Exercise prompt: Transcribe each record exactly. Include every one.

Exercise data:

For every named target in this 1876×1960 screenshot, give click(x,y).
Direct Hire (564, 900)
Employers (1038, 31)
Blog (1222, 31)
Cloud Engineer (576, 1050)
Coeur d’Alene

Response to the exercise:
For every named target in this 1876×1960 screenshot, give click(x,y).
Direct Hire (564, 900)
Employers (1038, 31)
Blog (1222, 31)
Cloud Engineer (576, 1050)
Coeur d’Alene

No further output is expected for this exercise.